## Aim of the task
What is needed is an exact copy of the lines in the listing below, from the one with "This screenshot has width=552, height=341." up to and including the one with "Open the map layers panel", with no other lines.

## Supplied material

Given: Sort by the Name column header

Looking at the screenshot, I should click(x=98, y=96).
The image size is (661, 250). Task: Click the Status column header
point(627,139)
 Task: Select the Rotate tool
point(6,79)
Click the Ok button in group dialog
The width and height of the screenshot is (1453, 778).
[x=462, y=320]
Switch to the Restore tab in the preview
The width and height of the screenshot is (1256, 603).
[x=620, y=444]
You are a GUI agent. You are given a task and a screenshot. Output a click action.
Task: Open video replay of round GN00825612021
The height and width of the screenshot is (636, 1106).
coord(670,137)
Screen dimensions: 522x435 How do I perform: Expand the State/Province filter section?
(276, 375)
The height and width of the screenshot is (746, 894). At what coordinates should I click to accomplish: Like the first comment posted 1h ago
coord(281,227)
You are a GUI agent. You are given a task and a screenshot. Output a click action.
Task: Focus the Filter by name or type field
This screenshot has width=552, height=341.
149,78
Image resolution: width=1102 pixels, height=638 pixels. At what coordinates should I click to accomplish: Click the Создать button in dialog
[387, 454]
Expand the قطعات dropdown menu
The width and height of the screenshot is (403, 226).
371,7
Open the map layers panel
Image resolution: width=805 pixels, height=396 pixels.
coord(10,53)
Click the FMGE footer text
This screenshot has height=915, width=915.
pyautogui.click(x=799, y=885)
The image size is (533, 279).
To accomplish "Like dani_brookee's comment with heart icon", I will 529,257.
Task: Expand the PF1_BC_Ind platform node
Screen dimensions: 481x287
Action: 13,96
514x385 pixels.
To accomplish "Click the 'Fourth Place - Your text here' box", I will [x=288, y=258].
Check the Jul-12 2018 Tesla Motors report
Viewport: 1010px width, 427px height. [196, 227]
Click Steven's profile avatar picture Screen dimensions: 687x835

## Solution below
This screenshot has width=552, height=341.
149,78
Image resolution: width=1102 pixels, height=638 pixels. At what coordinates should I click to accomplish: Click the Создать button in dialog
[387, 454]
Expand the قطعات dropdown menu
The width and height of the screenshot is (403, 226).
371,7
Open the map layers panel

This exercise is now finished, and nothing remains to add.